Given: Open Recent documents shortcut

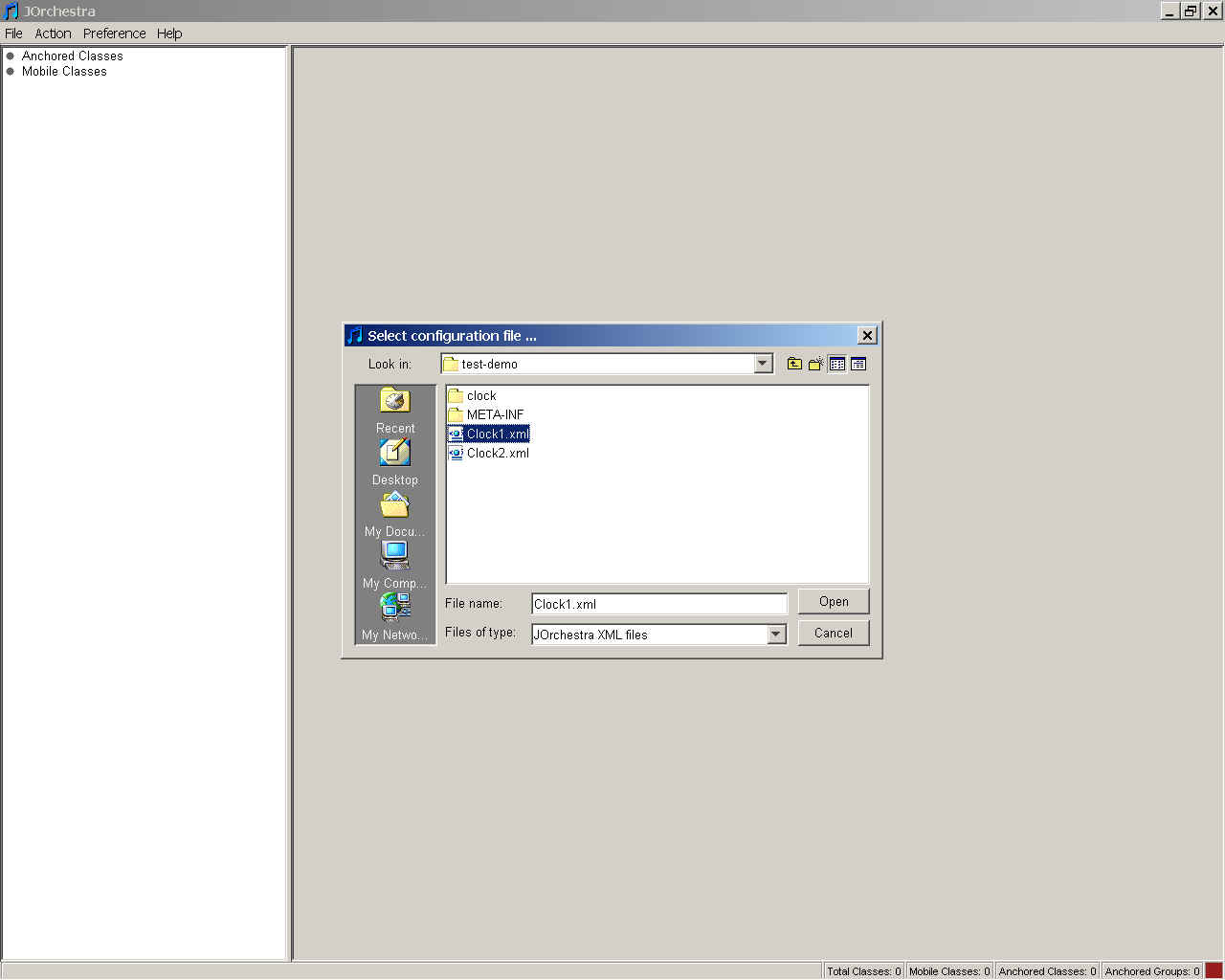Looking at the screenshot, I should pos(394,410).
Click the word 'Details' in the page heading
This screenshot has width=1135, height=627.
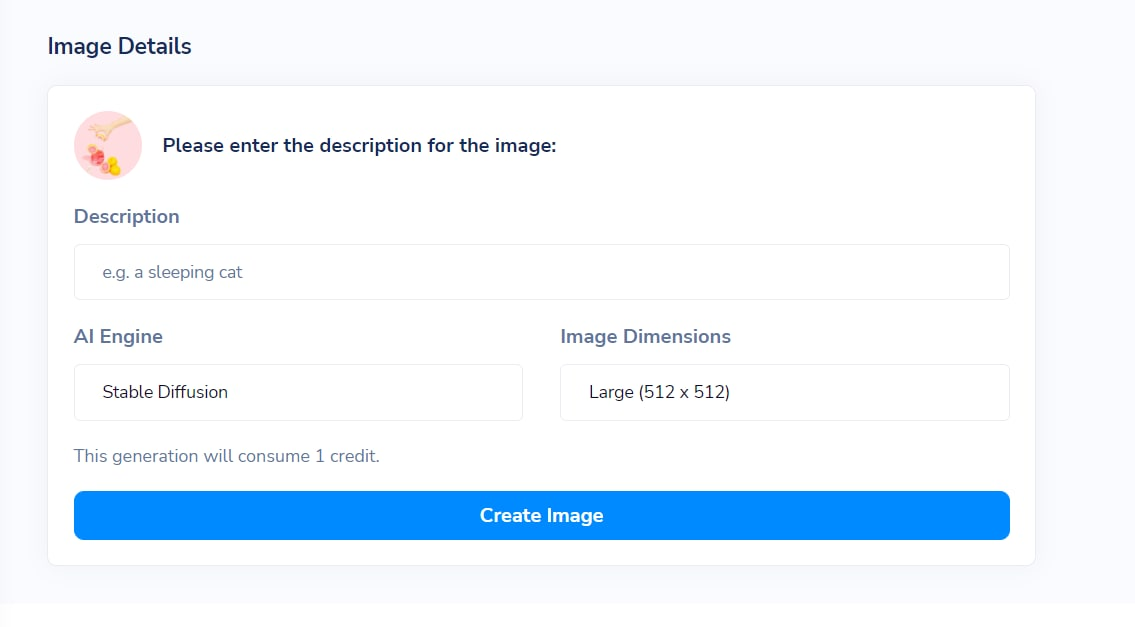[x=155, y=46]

### What the task asks
Could you repeat all of the data exactly, minus the pictures?

### Exercise result
Given: Open Recent documents shortcut

Looking at the screenshot, I should pos(394,410).
Click the word 'Details' in the page heading
This screenshot has width=1135, height=627.
[x=155, y=46]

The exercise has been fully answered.